Voor het eerst in Nederland heeft een patiënt het nieuwste type steunhart gekregen. De operatie is uitgevoerd in het UMC Utrecht. Dit nieuwe steunhart is kleiner dan het huidige en wordt niet in de buik, maar direct in het hart geplaatst. Verwachting is dat dit nieuwe type een langere levensduur heeft. “Dit brengt het steunhart als alternatief voor harttransplantatie weer een stap dichterbij”, aldus hoogleraar hartchirurgie Jaap Lahpor. Het UMC Utrecht voert steunhartoperaties uit sinds 1993 en is één van de grotere Europese centra op dit gebied.

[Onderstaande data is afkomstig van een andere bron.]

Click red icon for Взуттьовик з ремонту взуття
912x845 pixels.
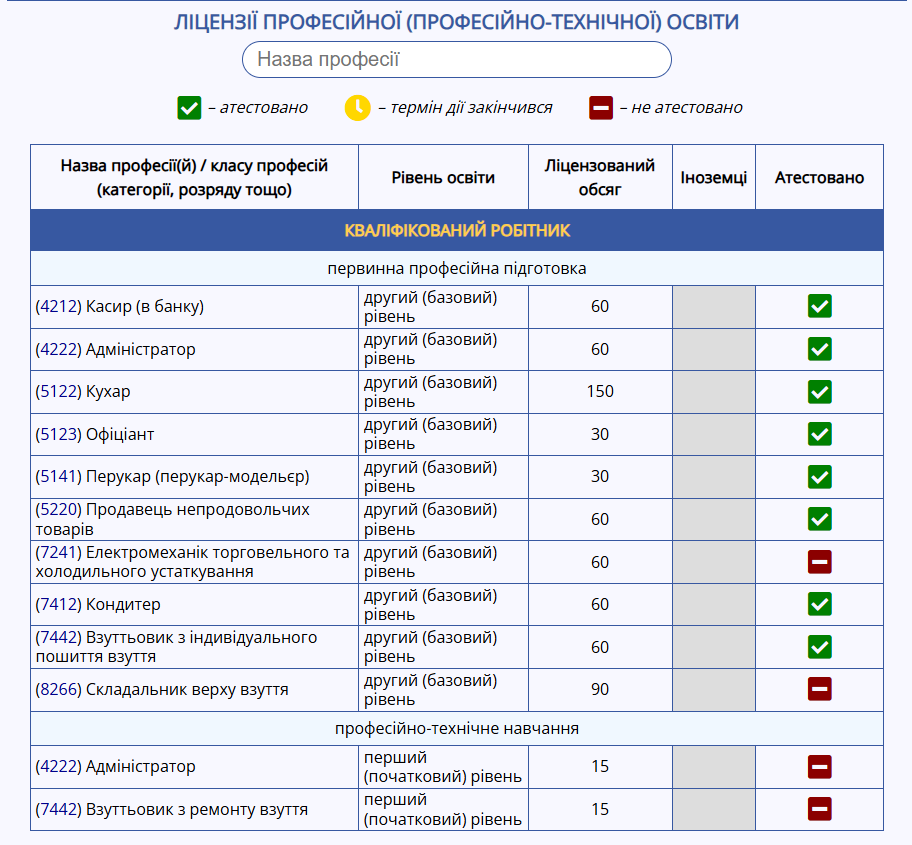[x=819, y=809]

Wereldwijd zijn inmiddels 600 van deze zogenoemde ‘derde generatie’-steunharten geplaatst. Het steunhart wordt direct in het hartzakje geplaatst terwijl het huidige steunhart in de buik zit. Een voordeel van dit nieuwe type centrifugaalpomp is dat de rotor magnetisch ‘zweeft’ in het pomphuis. Daardoor zijn geen lagers meer nodig. Dit verkleint het risico op slijtage van het kunsthart en vergroot daarmee de levensduur van het apparaat.
Foto: Heartware Inc.
Het steunhart, ofwel Ventricular Assist Device, is een pomp die de bloedsomloop overneemt bij ernstig zieke patiënten die dreigen te overlijden als gevolg van onvoldoende eigen hartfunctie. Het steunhart wordt tot nu toe gebruikt als overbrugging naar een harttransplantatie als er niet op tijd een donorhart beschikbaar is. Jaarlijks ontvangen in het UMC Utrecht ongeveer twintig patiënten een steunhart. Een aantal van deze patiënten met steunhart is inmiddels ruim drie en een half jaar thuis en aan het werk met goede kwaliteit van leven. De resultaten zijn zo gunstig dat deze behandeling misschien in de toekomst als alternatief voor een harttransplantatie kan dienen.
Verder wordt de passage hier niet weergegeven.